What you have to do. Each record must be repeated exactly as it stands.

Collected data entries:

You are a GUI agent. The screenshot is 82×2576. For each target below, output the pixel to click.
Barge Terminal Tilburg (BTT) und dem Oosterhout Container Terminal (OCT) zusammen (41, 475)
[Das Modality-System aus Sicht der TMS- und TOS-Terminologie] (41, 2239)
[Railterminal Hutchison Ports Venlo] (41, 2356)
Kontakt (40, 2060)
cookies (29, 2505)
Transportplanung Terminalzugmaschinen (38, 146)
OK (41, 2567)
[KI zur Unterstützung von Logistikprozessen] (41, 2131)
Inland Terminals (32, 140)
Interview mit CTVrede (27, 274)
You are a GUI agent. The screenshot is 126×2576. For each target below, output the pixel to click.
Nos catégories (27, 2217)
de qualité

Written response.
You are a GUI agent. The screenshot is 82×2576. For each target below, output the pixel to click.
Barge Terminal Tilburg (BTT) und dem Oosterhout Container Terminal (OCT) zusammen (41, 475)
[Das Modality-System aus Sicht der TMS- und TOS-Terminologie] (41, 2239)
[Railterminal Hutchison Ports Venlo] (41, 2356)
Kontakt (40, 2060)
cookies (29, 2505)
Transportplanung Terminalzugmaschinen (38, 146)
OK (41, 2567)
[KI zur Unterstützung von Logistikprozessen] (41, 2131)
Inland Terminals (32, 140)
Interview mit CTVrede (27, 274)
You are a GUI agent. The screenshot is 126×2576. For each target below, output the pixel to click.
Nos catégories (27, 2217)
de qualité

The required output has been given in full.